São 4 horas da tarde, continuamos sem comer e sem beber água, e a recorrência infernal destes diálogos absurdos é ainda mais dolorosa que o sol a liquefazer-nos a carne. É um diálogo de uma maldade sem limite, mas é também mais um componente de uma máquina kafkiana implacável feita para dobrar o ferro, para vergar quem quer que seja. E, água mole em pedra dura, tanto dá até que fura: a certa altura, o smooth Isa, personagem caricatural, o traficante mauzão, está a chorar. E eu tenho mesmo pena dele. Pouco depois, acede à única hipótese que lhe apresentam: partir com uma escolta até à capital mauritana, Nouakchott, para ir ao consulado do Senegal.
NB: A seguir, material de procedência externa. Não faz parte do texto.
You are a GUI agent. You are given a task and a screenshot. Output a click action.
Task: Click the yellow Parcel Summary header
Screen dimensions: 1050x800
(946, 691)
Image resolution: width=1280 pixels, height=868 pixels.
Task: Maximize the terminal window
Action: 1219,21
Pelas 5 da tarde vejo o Isa partir, sem passaporte, dentro de um jipe que vale um dinheirão, com dois militares colossais de cara paralelepipédica mas sem nada na vida (que me cobiçaram até os pólos ranhosos que trazia na mochila – cadeux pour moi?), para o meio do deserto, em direcção a uma cidade que fica a 600km de distância (e, pelo meio, não há outra), sem que exista qualquer registo que este senegalês tenha alguma vez entrado na Mauritânia no dia 9 de Fevereiro de 2009.

Só eu e o André o sabemos. Espero sinceramente que não tenhamos sido os últimos, mas desconfio, sem o dizer levianamente, que assim foi.